Theorem of Chords Equidistant from the Center
In a circle, two congruent chords are equally distant from the center - and conversely, two chords that are equally distant from the center are congruent.
This means the converse is also true: two chords equidistant from the center must be congruent.
Proof
The proof can be divided into two parts.
A] Two chords equidistant from the center are congruent
We aim to prove that two chords equidistant from the center O of the circle are congruent.
Consider a circle and two chords AB and CD that lie at the same distance from the center O.
Draw perpendicular segments from O to each chord to represent their distances from the center.
Note. The distance is measured by a segment drawn perpendicularly from the center O to chord AB (or CD).
By our initial assumption, these distances are equal:
$$ \overline{OE} \cong \overline{OF} $$
Now draw segments OB and OD. Since both are radii of the circle, they are congruent:
$$ \overline{OB} \cong \overline{OD} $$
This construction produces two right triangles, OBE and ODF.
The two right triangles are congruent because they share two pairs of equal sides: OB ≅ OD and OE ≅ OF.
$$ OBE \cong ODF $$
From this congruence, we know that corresponding parts of the triangles are equal.
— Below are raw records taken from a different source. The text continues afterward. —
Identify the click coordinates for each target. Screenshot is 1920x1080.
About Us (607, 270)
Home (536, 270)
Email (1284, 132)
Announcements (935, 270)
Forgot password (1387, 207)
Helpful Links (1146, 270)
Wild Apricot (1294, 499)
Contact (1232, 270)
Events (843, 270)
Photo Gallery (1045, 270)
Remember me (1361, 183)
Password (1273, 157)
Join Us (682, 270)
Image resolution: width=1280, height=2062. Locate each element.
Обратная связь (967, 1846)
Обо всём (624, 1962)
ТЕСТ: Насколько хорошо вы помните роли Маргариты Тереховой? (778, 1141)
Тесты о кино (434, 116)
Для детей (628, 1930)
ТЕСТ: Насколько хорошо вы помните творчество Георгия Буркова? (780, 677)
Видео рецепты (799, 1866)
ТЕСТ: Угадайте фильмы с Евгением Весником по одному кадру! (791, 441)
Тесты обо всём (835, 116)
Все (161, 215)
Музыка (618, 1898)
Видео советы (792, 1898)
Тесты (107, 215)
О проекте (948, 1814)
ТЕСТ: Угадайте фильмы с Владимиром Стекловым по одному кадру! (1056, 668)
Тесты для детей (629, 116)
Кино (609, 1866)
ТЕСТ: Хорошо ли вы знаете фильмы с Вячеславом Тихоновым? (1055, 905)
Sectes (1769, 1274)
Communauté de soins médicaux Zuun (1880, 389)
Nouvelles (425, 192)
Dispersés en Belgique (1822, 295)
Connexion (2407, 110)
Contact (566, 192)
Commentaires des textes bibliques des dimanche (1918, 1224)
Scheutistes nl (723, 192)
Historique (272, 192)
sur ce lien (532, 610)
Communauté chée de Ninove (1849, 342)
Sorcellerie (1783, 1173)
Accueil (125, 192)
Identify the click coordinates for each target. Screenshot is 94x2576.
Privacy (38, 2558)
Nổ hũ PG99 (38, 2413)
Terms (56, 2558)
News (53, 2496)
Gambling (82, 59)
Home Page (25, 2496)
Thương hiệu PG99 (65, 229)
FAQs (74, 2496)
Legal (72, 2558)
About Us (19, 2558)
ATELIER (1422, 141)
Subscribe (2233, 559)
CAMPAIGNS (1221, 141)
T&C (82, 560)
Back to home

In particular, the segments BE ≅ DF are congruent.
$$ \overline{BE} \cong \overline{DF} $$
Next, draw segments OA and OC, forming triangles OAB and OCD.
Since OA and OC are radii of the circle, they are congruent to each other OA ≅ OC, and also congruent to the other radii OB and OD:
$$ \overline{OA} \cong \overline{OC} \cong \overline{OB} \cong \overline{OD} $$
Thus, triangles AOB and COD are isosceles triangles, as each has two congruent sides: OA ≅ OB and OC ≅ OD.
In an isosceles triangle, the altitude also serves as the median, so the segments AE ≅ BE and CF ≅ DF are congruent.
Since we already have BE ≅ DF, doubling these segments leads to the conclusion that 2BE ≅ 2DF.
Because 2BE represents the length of chord AB (i.e., 2BE ≅ AB) and 2DF represents chord CD (i.e., 2DF ≅ CD), it follows that the chords AB and CD are congruent:
$$ \overline{AB} \cong \overline{CD} $$
This proves that two chords equidistant from the center O of a circle are congruent.
B] Two congruent chords are equidistant from the center of the circle
Consider two chords AB and CD, which are congruent by hypothesis, so AB ≅ CD.
Draw the segments OA, OB, OC, and OD. Since these are all radii, they are congruent: OA ≅ OB ≅ OC ≅ OD.
The triangles OAB and OCD are congruent by the Side-Side-Side (SSS) congruence criterion:
$$ OAB \cong OCD $$
Furthermore, triangles OAB and OCD are both isosceles triangles, since each has two congruent sides: OA ≅ OB and OC ≅ OD.
In an isosceles triangle, the median also functions as the altitude - that is, the segment drawn from the vertex to the midpoint of the opposite side.
In this case, segments OE and OF are the altitudes of the triangles and are congruent: OE ≅ OF, because the triangles themselves are congruent.
The altitudes OE ≅ OF are perpendicular to the chords and extend from the center O of the circle. Therefore, these segments represent the distance of the chords from the center.
This demonstrates that two congruent chords are equidistant from the center of the circle.
And so on.